Gregory Benford 'Artifact'
Gregory Benford, a physicist and SF writer, is known for his hard SF, especially his celebrated 'Timescape'.
'Artifact', written in the mid-80s, is pretty dire, a strange manner of a creature. It can't decide if it wants to be a political thriller or hard SF?
As a political thriller, 'Artifact' doesn't thrill and it lacks pace and plot. As a hard SF novel, the science really only starts from page 180 onwards in a 400-page affair. The premise? A mysterious 'artifact' with a strange set of properties which is explained in an afterword at the end of the novel. Ultimately, 'Artifact' is unsatisfying as a political thriller, weak as SF, horrid as a standalone novel or story and boring as a science text.
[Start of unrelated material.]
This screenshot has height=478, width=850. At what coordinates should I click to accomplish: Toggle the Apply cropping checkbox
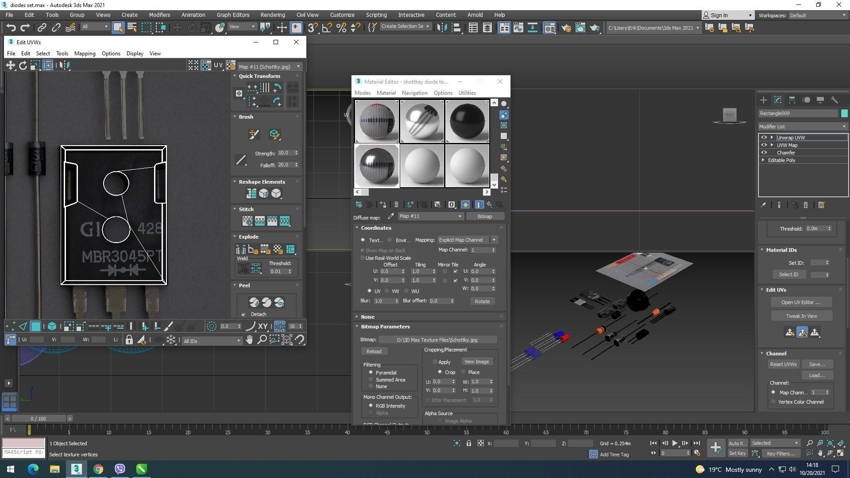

If one were interested in the science involved, one would be better off reading a well-explained and illustrated book written in the popular science vein on quantum mechanics, cosmology or such by a known writer like Michio Kaku or Stephen Hawking. Likewise for the other genres. This unholy combination of political thriller and hard SF doesn't work.
Strangely, the book is filled with characterisations of stereotyped Greeks and Italians. Europeans and people with non-Anglo-Saxon extraction seem to get killed in the novel in gruesome ways. Benford appears to harbour a strange anti-European attitude which pervades the novel and the afterword. What's the deal? Why?
Another quirk observed is the numerous lovingly described observations of women's physiques throughout the narrative. Those observations would not be out of place in a lads' magazine like Maxim or Loaded.
The prose is unconvincing, unadorned and hard to read, almost as bad as Asimov's weak prose.
I have read the tedious 'Timescape' previously and was unconvinced. I had wanted to give Benford another try. After this second attempt, I doubt if I will bother with a third.